The mutant mice were able to withstand and adapt to cold, presumably because cold temperatures could still trigger PGC-1α expression. However, when mutant mice that were acclimatized to 4 °C were further stimulated by norepinephrine, a neurotransmitter that normally induces BAT to respond to cold, their BAT heat output was blunted compared to that of wild-type BAT. Therefore, PGC-1β must normally play a role in thermal regulation, though its role is obscured by PGC-1α’s induction at low temperatures.
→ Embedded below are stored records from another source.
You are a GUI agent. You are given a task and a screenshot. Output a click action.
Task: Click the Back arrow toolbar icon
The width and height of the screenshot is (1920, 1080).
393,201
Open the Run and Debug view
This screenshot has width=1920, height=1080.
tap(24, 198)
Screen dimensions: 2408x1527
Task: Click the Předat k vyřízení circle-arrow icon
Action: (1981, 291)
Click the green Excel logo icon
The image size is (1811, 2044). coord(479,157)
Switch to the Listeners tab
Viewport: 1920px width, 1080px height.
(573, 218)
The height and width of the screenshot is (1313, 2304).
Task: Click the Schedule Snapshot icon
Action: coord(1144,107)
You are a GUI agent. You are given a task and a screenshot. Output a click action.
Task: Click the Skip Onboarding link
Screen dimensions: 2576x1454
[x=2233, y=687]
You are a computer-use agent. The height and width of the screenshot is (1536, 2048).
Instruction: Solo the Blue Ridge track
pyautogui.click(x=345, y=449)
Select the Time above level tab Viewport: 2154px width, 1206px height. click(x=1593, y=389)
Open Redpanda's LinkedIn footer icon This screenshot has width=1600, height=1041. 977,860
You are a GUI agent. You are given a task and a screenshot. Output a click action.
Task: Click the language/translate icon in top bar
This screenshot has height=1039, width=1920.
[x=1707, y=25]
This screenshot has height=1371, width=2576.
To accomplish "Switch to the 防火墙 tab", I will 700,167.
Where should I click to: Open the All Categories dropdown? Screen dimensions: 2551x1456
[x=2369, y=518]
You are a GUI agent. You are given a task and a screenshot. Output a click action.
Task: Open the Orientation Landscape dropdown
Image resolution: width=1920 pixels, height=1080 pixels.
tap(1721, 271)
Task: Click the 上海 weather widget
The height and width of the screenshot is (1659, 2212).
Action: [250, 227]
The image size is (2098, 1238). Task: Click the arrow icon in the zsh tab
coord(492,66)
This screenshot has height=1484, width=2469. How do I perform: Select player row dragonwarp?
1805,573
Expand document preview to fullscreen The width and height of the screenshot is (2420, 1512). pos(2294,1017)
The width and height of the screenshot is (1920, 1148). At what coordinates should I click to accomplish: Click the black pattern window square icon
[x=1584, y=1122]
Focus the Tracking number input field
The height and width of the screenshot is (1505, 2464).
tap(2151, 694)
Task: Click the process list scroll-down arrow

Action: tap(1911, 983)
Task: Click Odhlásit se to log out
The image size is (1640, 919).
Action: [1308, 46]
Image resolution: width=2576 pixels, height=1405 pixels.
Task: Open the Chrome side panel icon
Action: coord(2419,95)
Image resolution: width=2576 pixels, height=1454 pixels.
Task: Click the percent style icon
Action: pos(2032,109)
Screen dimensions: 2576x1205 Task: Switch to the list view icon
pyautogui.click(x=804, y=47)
In other tissues such as liver, muscle, and heart, loss of PGC-1β did not trigger PGC-1α expression, which made the role of PGC-1β easier to discern. In the liver, PGC-1β proved necessary for the proper disposal of cholesterol and other lipid forms when mice were fed a diet rich in saturated fat. In muscles and heart, PGC-1β was found necessary to maintain a normal number of mitochondria. But even with a reduced mitochondrial count, the hearts of mice lacking PGC-1β functioned normally. Their only anomaly was a failure to increase their pulse rate properly when challenged with the heart stimulant dobutamine. By comparison, mice lacking PGC-1α develop severe heart failure.

These observations show that although PGC-1β and PGC-1α share sequence and functional similarities and are expressed in the same tissues, they cannot completely substitute for one another. The researchers propose that PGC-1β maintains basal metabolic functions, whereas PGC-1α allows the body to step up it response to high energetic demands.